Drinking as little as a half-cup of green or oolong tea per day may lower the risk of high blood pressure by nearly 50%, according to a new study of Chinese tea drinkers.
Researchers found that men and women who drank tea on a daily basis for at least a year were much less likely to develop hypertension than those who didn't, and the more tea they drank, the bigger the benefits.
Tea is the second most consumed beverage in the world. Water is first.
Hypertension, or high blood pressure, is the most common form of heart disease and affects about 20% of the adult population in many countries. The condition is associated with stroke, heart failure, and kidney dysfunction and is a major risk factor for heart-related death.

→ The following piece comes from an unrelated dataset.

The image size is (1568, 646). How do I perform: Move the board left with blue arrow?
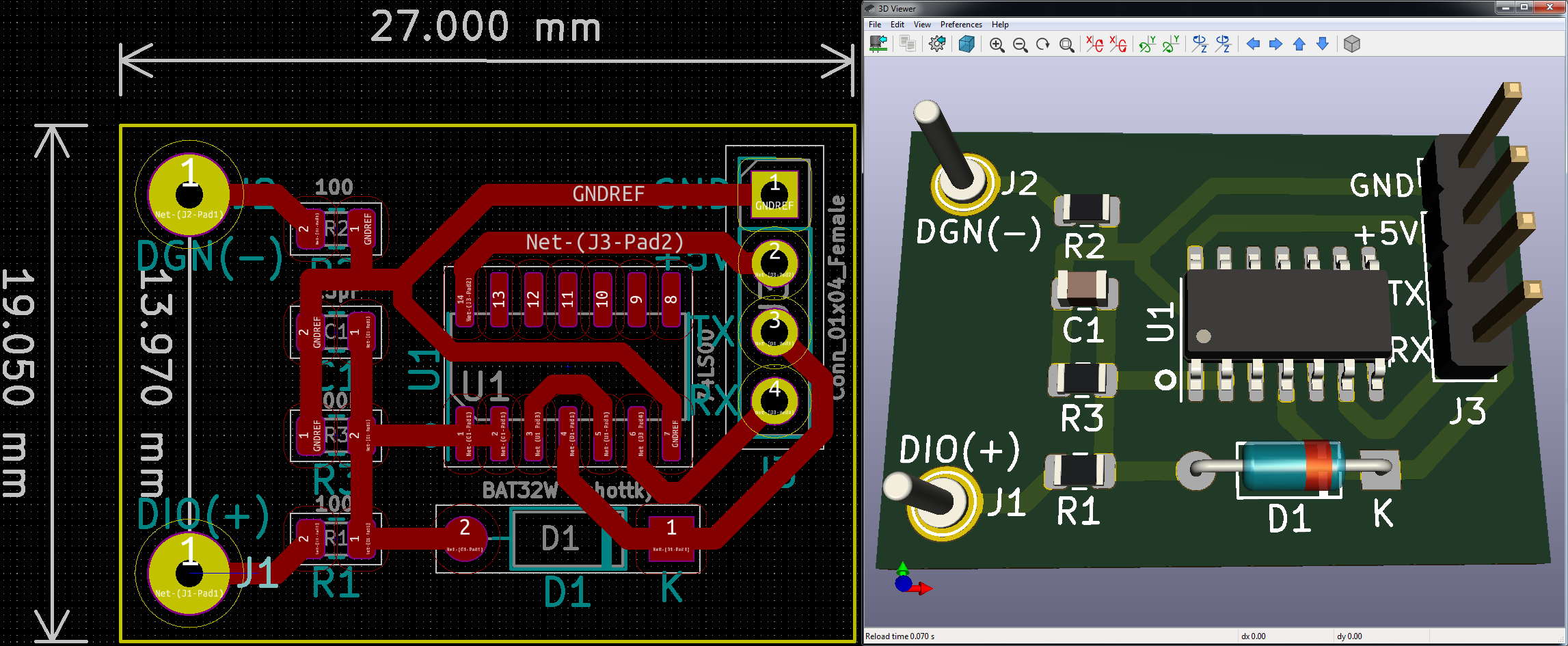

"A link between tea drinking and blood pressure reduction has been postulated for decades in general health care in Chinese populations," write researcher Yi-Ching Yan, MD, MPH, of the medical college of National Cheng Kung University in Taiwan, and colleagues.
In recent years, researchers say there has been growing interest in exploring the role of antioxidant compounds called flavonoids found in tea that may protect against heart disease.
But researchers say few studies have examined the long-term effects of tea drinking on the risk of hypertension, and the results so far have been conflicting. They say this study is the first on the issue to use a large number of people and detailed information about tea consumption and other lifestyle and dietary factors associated with hypertension risk.
Drinking Tea Lowers Blood Pressure
In the study, which appears in the July 26 issue of The Archives of Internal Medicine, researchers looked at the effect of tea drinking over the past decades on the risk of developing high blood pressure in 1,507 Chinese men and women living in Taiwan who had no previous history of high blood pressure.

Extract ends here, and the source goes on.